A team of 3 engineers can spend 3-4 months just getting data flowing from 3-4 providers. Then another month normalizing it so you can actually compare a Garmin sleep session with a Whoop one. That's 4-5 months before you've written a single line of actual product code.
And then you realize you still need to build health scoring. What does "good recovery" mean for your users? How do you calculate it consistently across 5 different devices? What's the HRV baseline for a 60-year-old versus a 25-year-old? Another few months of research and engineering.
That's why we built Open Wearables and launched it today on Product Hunt. Open-source platform: one API for multiple wearable providers, open health scoring algorithms you can actually read and modify, and an AI reasoning engine via MCP server. MIT licensed, self-hosted, $0 per user.
The goal was simple: the boring infrastructure should be free and open so teams can spend their time on what actually makes their product different.

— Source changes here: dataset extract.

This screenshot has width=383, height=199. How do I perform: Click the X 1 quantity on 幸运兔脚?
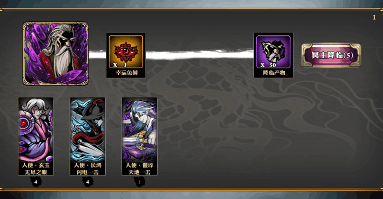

Curious what others have run into. What killed the most time on your health project? And if this resonates, would love your support today.

Replies
I’ve been through this , and I completely agree, the data layer eats your timeline alive. for me , authentication flows alone were a nightmare.
@deangelo_hinkle do you also handle historical backfills cleanly?
@deangelo_hinkle @henry_lindsey honestly, I underestimated how messy wearable data is until I built something myself. I thought APIs would be the easy part, but consistency killed me.
@deangelo_hinkle For me, the hardest part was explaining to stakeholders why “just connecting devices” takes months. It sounds simple until you hit rate limits, missing fields, and weird timestamps.
@deangelo_hinkle @shawn_idrees how flexible is it if I want to plug in my own models later?